O ponto de partida é a realidade focalizada por um poeta/narrador de ambulante, que destaca a realidade do povo, encarado globalmente ou através de manifestações personalizadas, emoldurado na cidade onde existe e a que dá existência. De umas primeiras manifestações imprecisas acerca da realidade, são a pouco e pouco postos em destaque, e de modo cada vez mais visível, as desigualdades, as injustiças e as misérias que afetam as pessoas, as contradições que as marcam, as vicissitudes do sistema que as diminui. Todas as outras manifestações, nomeadamente da realidade burguesa, se destinam a fazer sobressair o seu modo de consciência.

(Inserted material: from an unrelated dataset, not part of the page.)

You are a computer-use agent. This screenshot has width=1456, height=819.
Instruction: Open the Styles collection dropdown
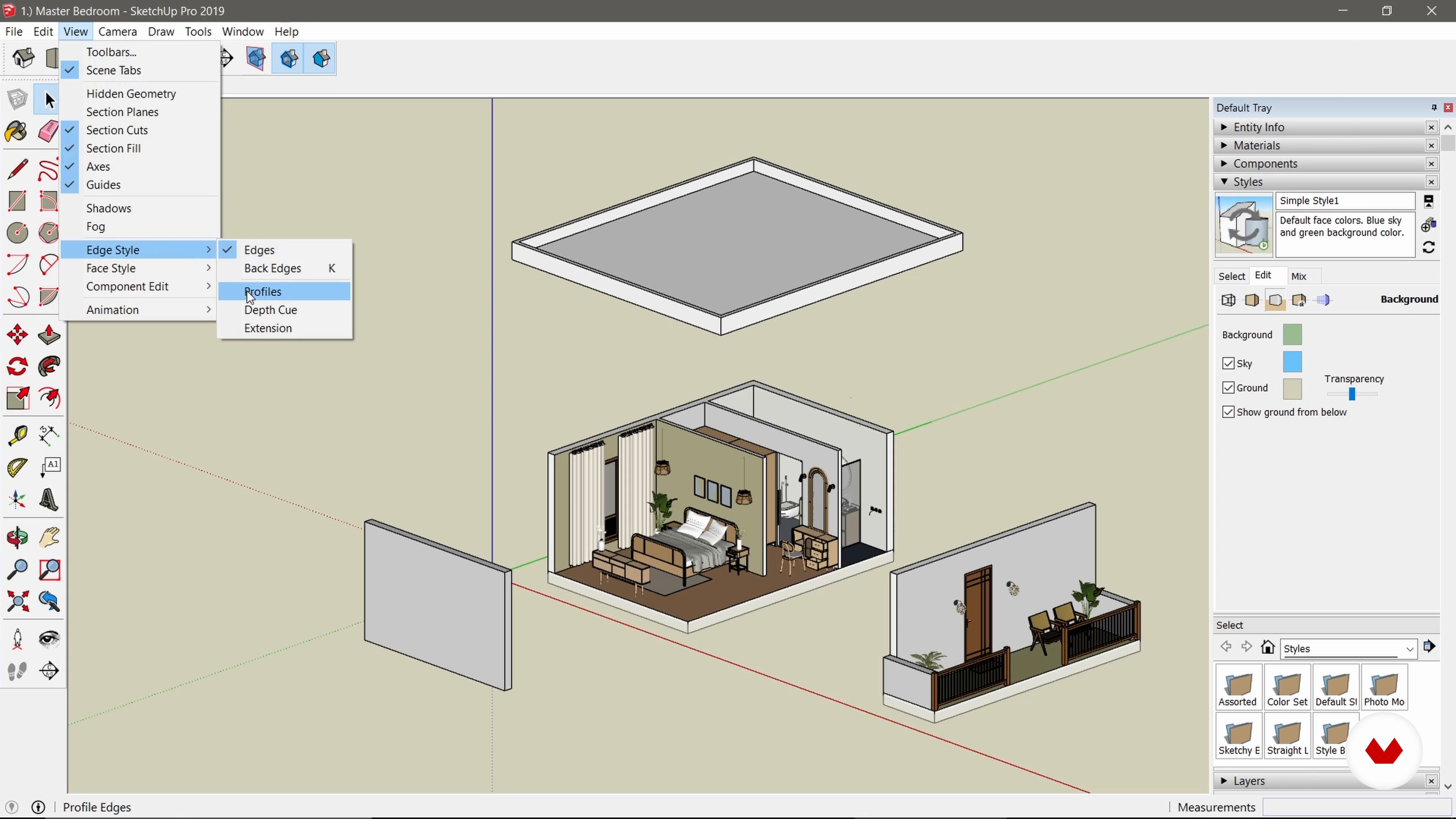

Para formar consciência acerca dessa realidade, o poeta desenvolve um esforço de seleção (pensar é selecionar) e de síntese (a consciência é escolha), através das cogitações contínuas que vai fazendo. Desse modo, e porque a personalidade resulta da síntese dos fenômenos psíquicos selecionados pela consciência, numa sequência de fenômenos a serem continuamente ligados a outros fenômenos anteriores, a personalidade do poeta vai-se enriquecendo, revelando-se cada vez mais nítida a representação que ele faz do mundo.

Mas a formação da sua nova consciência não surge por acaso e a seleção e a síntese verificadas não se operam de modo inocente. Houve fatores na vida do poeta que as marcaram – as vivências do que o rodeia, feitas de misérias e desgraças materiais e espirituais, a formação recebida no ambiente familiar, a conturbação ideológica do seu tempo. Numa lógica de determinismo naturalista, a nada disto o poeta ficou indiferente e tudo isto contribuiu para o desenvolvimento da preocupação social que ele mostra.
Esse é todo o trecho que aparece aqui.